Extract all records. Keep each one exact.

++++++++

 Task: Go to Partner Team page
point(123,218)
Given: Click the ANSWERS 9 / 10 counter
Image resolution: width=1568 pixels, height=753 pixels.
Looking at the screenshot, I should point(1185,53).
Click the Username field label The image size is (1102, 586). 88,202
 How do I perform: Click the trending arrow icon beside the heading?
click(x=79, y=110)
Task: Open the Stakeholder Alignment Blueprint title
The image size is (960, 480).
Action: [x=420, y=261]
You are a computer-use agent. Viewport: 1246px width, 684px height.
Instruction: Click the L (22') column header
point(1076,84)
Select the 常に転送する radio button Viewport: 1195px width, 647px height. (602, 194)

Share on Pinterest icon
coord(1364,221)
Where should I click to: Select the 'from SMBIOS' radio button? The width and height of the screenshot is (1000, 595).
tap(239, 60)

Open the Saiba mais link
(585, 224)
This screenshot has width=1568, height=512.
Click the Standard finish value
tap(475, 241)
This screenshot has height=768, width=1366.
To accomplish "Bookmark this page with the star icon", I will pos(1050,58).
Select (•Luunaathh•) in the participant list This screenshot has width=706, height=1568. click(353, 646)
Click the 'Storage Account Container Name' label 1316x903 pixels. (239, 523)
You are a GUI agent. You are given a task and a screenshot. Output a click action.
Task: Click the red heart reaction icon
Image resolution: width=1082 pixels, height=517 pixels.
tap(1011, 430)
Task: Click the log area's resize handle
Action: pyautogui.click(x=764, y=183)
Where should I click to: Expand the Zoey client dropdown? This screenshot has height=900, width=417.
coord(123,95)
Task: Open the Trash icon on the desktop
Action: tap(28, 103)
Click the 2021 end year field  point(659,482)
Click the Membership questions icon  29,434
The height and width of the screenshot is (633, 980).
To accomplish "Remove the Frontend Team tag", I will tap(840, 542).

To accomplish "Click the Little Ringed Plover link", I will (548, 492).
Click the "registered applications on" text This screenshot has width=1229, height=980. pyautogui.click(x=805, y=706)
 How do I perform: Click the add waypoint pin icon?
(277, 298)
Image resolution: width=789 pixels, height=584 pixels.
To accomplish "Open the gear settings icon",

++++++++

Finished exercise:
 Task: Go to Partner Team page
point(123,218)
Given: Click the ANSWERS 9 / 10 counter
Image resolution: width=1568 pixels, height=753 pixels.
Looking at the screenshot, I should point(1185,53).
Click the Username field label The image size is (1102, 586). 88,202
 How do I perform: Click the trending arrow icon beside the heading?
click(x=79, y=110)
Task: Open the Stakeholder Alignment Blueprint title
The image size is (960, 480).
Action: [x=420, y=261]
You are a computer-use agent. Viewport: 1246px width, 684px height.
Instruction: Click the L (22') column header
point(1076,84)
Select the 常に転送する radio button Viewport: 1195px width, 647px height. (602, 194)

Share on Pinterest icon
coord(1364,221)
Where should I click to: Select the 'from SMBIOS' radio button? The width and height of the screenshot is (1000, 595).
tap(239, 60)

Open the Saiba mais link
(585, 224)
This screenshot has width=1568, height=512.
Click the Standard finish value
tap(475, 241)
This screenshot has height=768, width=1366.
To accomplish "Bookmark this page with the star icon", I will pos(1050,58).
Select (•Luunaathh•) in the participant list This screenshot has width=706, height=1568. click(353, 646)
Click the 'Storage Account Container Name' label 1316x903 pixels. (239, 523)
You are a GUI agent. You are given a task and a screenshot. Output a click action.
Task: Click the red heart reaction icon
Image resolution: width=1082 pixels, height=517 pixels.
tap(1011, 430)
Task: Click the log area's resize handle
Action: pyautogui.click(x=764, y=183)
Where should I click to: Expand the Zoey client dropdown? This screenshot has height=900, width=417.
coord(123,95)
Task: Open the Trash icon on the desktop
Action: tap(28, 103)
Click the 2021 end year field  point(659,482)
Click the Membership questions icon  29,434
The height and width of the screenshot is (633, 980).
To accomplish "Remove the Frontend Team tag", I will tap(840, 542).

To accomplish "Click the Little Ringed Plover link", I will (548, 492).
Click the "registered applications on" text This screenshot has width=1229, height=980. pyautogui.click(x=805, y=706)
 How do I perform: Click the add waypoint pin icon?
(277, 298)
Image resolution: width=789 pixels, height=584 pixels.
To accomplish "Open the gear settings icon",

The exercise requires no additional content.